If successful, the listing would dwarf any IPO on record, vaulting past Saudi Aramco ($29.4 billion raised) and Alibaba ($25 billion).
The S-1 prospectus, filed publicly on May 20, marked the first time SpaceX has disclosed detailed financials in its 24-year history. The numbers paint a picture of a company fueled by its Starlink satellite internet business — which generated $11.4 billion in revenue in 2025, up nearly 50% year-on-year and accounting for about 61% of total company revenue.
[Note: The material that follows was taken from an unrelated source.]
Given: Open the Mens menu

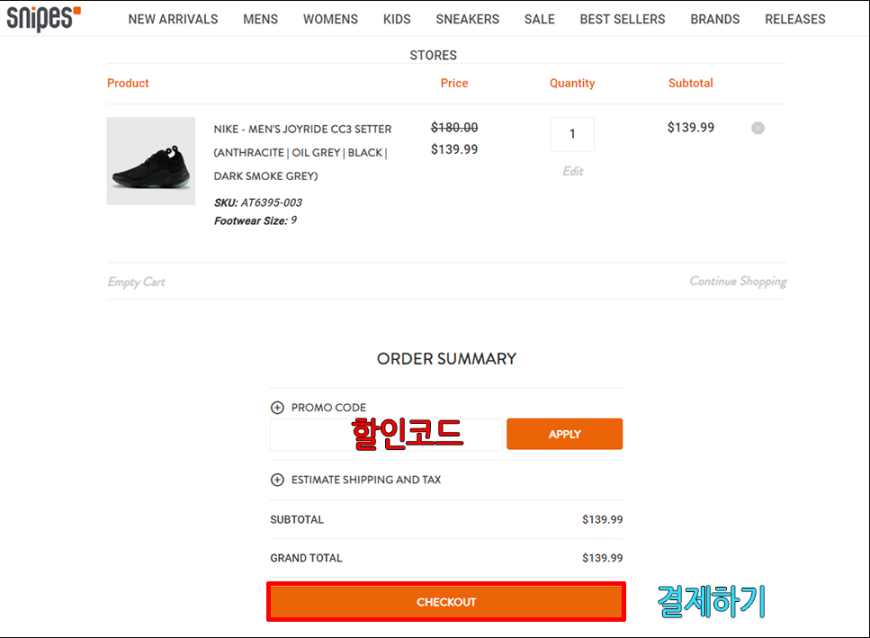Looking at the screenshot, I should 260,19.
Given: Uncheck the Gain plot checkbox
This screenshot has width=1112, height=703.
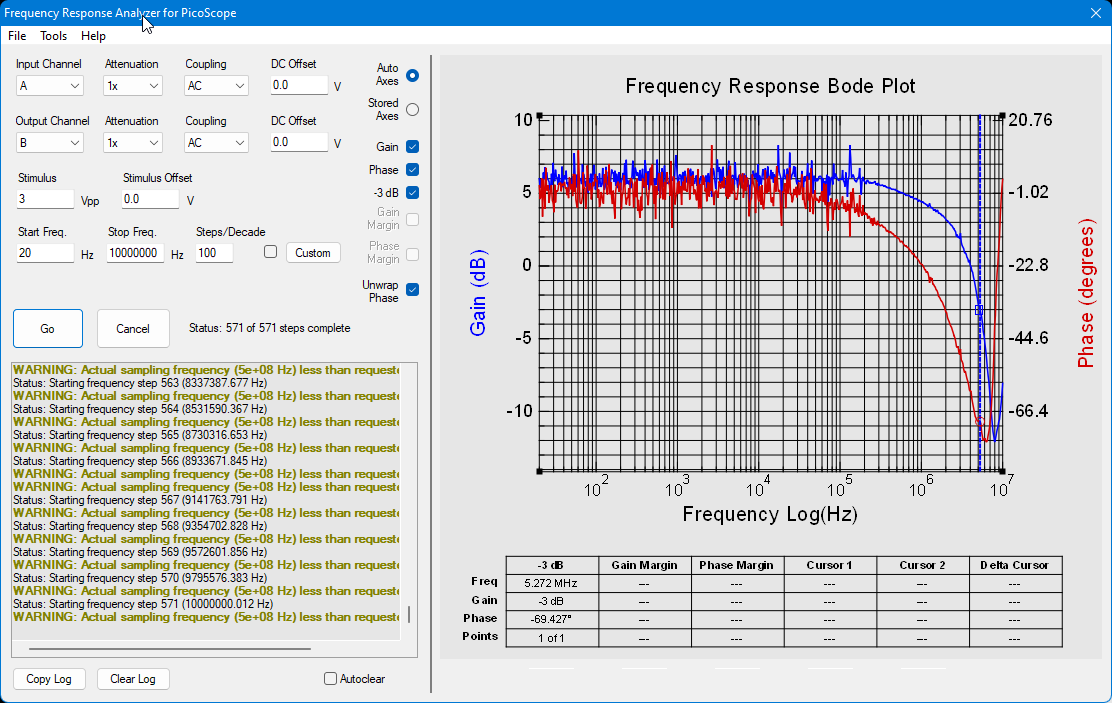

Overall, SpaceX reported $18.7 billion in revenue for 2025, along with an operating loss of $2.6 billion as it poured money into next-generation rocket development and artificial intelligence. The AI segment, which includes xAI and the X platform, recorded $3.2 billion in revenue but posted a steep operating loss of $6.4 billion.
To help offset those losses, SpaceX disclosed a lucrative deal to rent spare computing capacity at its Colossus data centers to rival AI firm Anthropic for $1.25 billion per month through May 2029 — totaling nearly $45 billion over three years.
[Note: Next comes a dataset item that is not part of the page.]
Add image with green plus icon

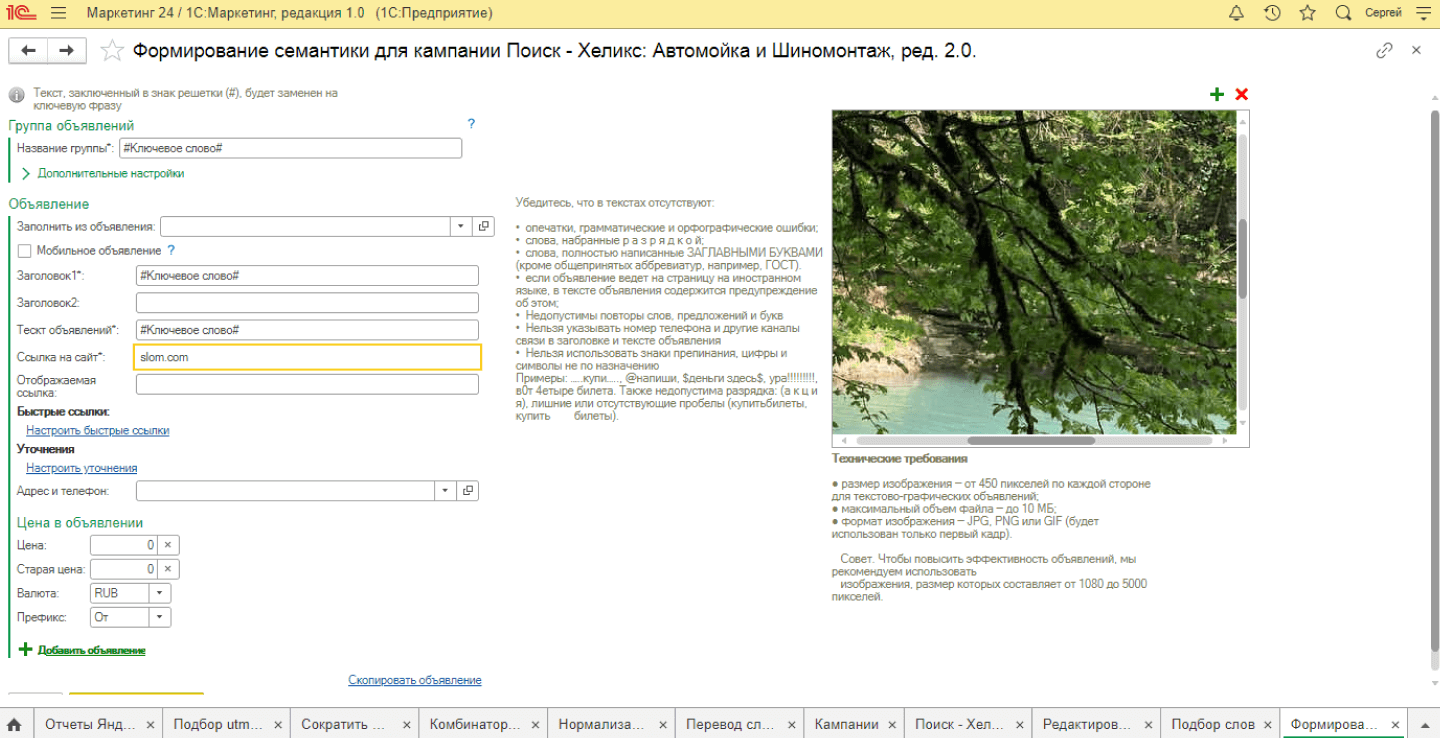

The filing also laid out an ambitious roadmap, including plans to build data centers in space as early as 2028, with solar energy in orbit described as “the only truly scalable solution” to AI’s soaring power demands.
Musk will retain ironclad control after the IPO through a dual-class share structure. Class A shares sold to the public carry one vote each, while insider Class B shares carry ten votes apiece. Musk holds about 93.6% of Class B shares, giving him roughly 85% voting power. The company will also claim “controlled company” status, exempting it from Nasdaq rules requiring a majority independent board.